The most-traded iron-ore for January
delivery on China's Dalian Commodity Exchange dropped as much as 6.8% to 722
yuan ($111.88) a tonne, its weakest since February 4, before ending daytime
trading at 723 yuan.
Iron-ore's most-active October contract on
the Singapore Exchange sank 8.3% at $131.10 a tonne by 0725 GMT.
Imported iron ore stocked at ports in
China, the world's top steel producer, climbed to 131.40-million tonnes last
week, the highest since end-April, SteelHome consultancy data showed.
Spot iron-ore in China tumbled to a
two-week low of $145.50 a tonne on Friday, SteelHome data showed.
Iron-ore prices have fallen under the
weight of "a monstrous four-million tonne" increase in weekly
shipment from Australia in the last week of August, said Navigate Commodities
MD Atilla Widnell.
Chinese iron-ore producers' plan to
increase their domestic output by more than 100-million tonnes between 2021 and
2025 also added some pressure on prices, he said.
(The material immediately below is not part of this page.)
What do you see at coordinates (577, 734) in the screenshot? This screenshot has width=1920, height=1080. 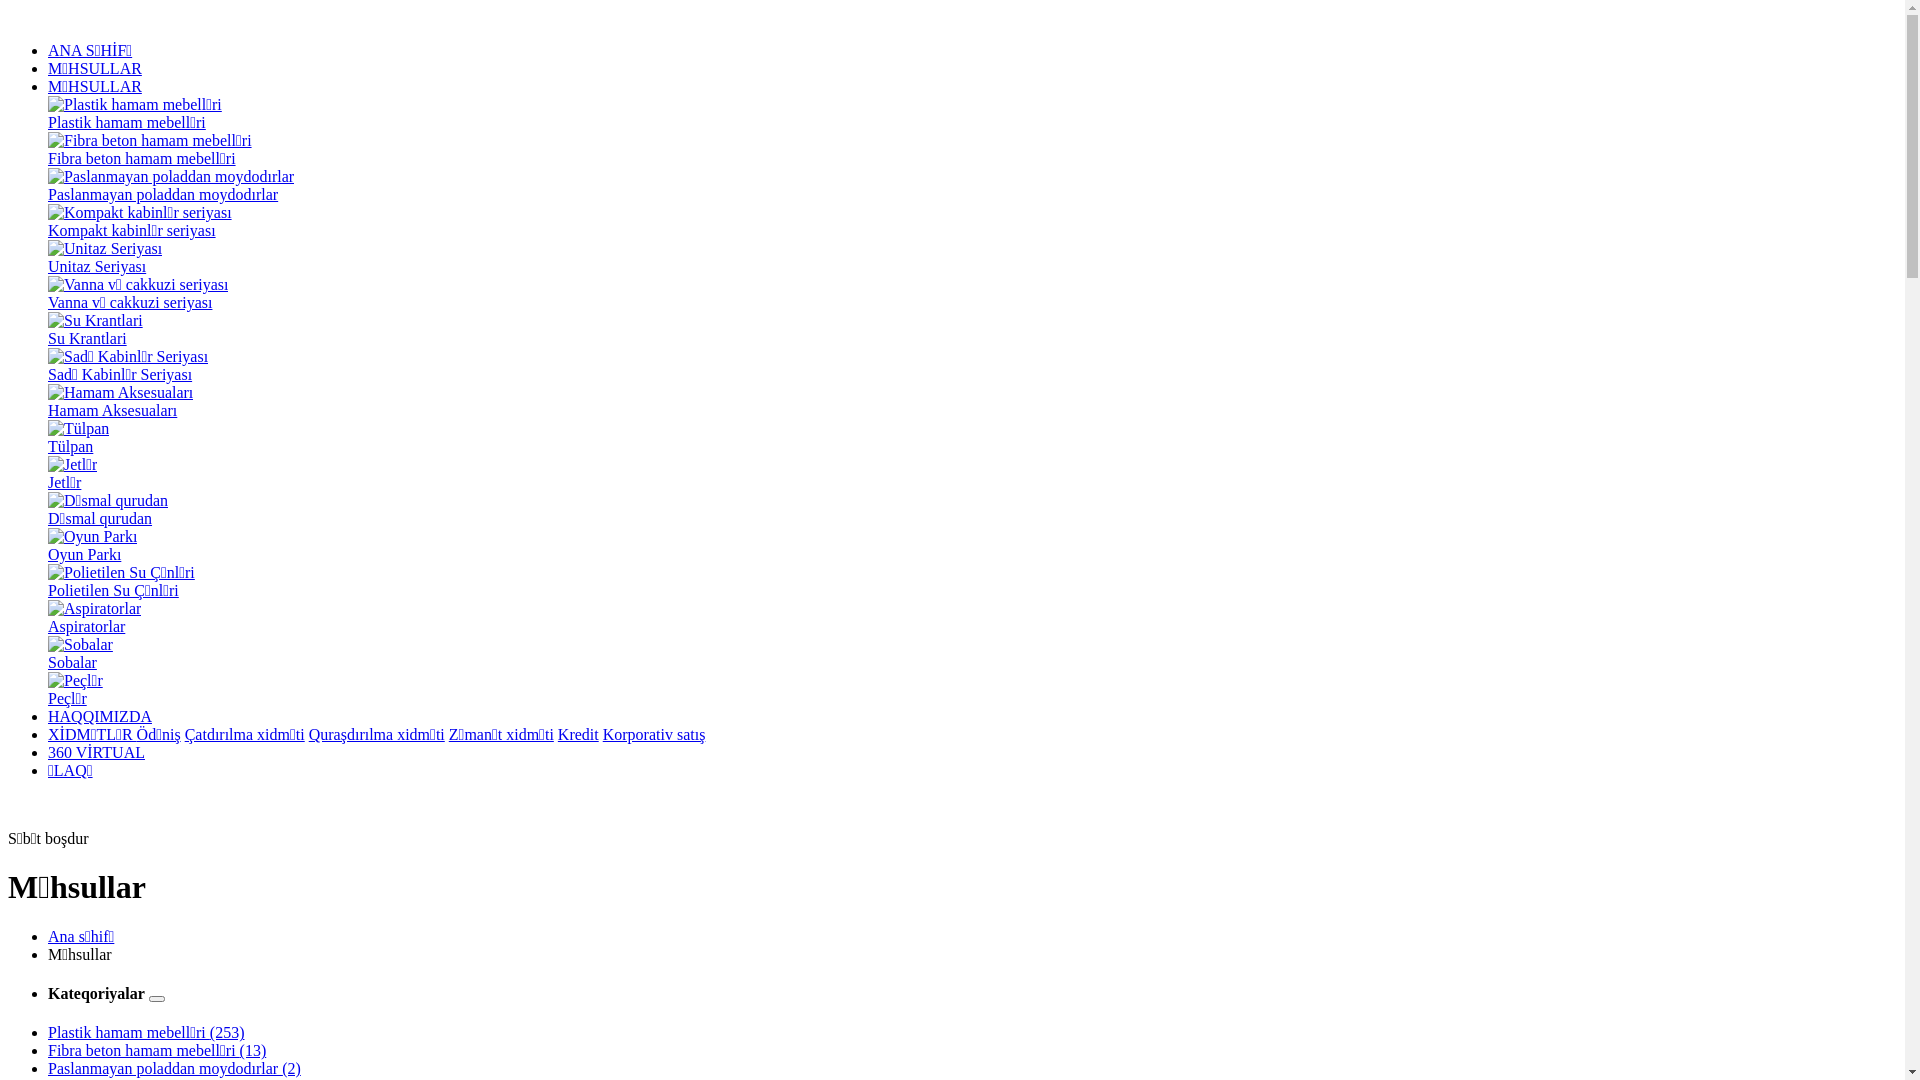 I see `'Kredit'` at bounding box center [577, 734].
Some industry data showing China's weekly
steel output had increased may have also prompted the continued iron ore
sell-off, Widnell said.
"Increasing steel output occasionally
has a counter-intuitive effect on iron ore prices given that retail investors
sell the feedstock as they expect steel margins to compress," he said.
In sharp contrast, other steelmaking
ingredients extended their record-setting rallies on supply concerns. Dalian
coking coal soared 7.7% to a life-high 2 818 yuan a tonne, before closing at 2
778 yuan, while coke climbed 4.5%.
Rebar on the Shanghai Futures Exchange rose
1.7%, while hot-rolled coil gained 1.8%. Stainless steel hit its 7% upside
limit, closing at a five-week peak of 19,585 yuan a tonne.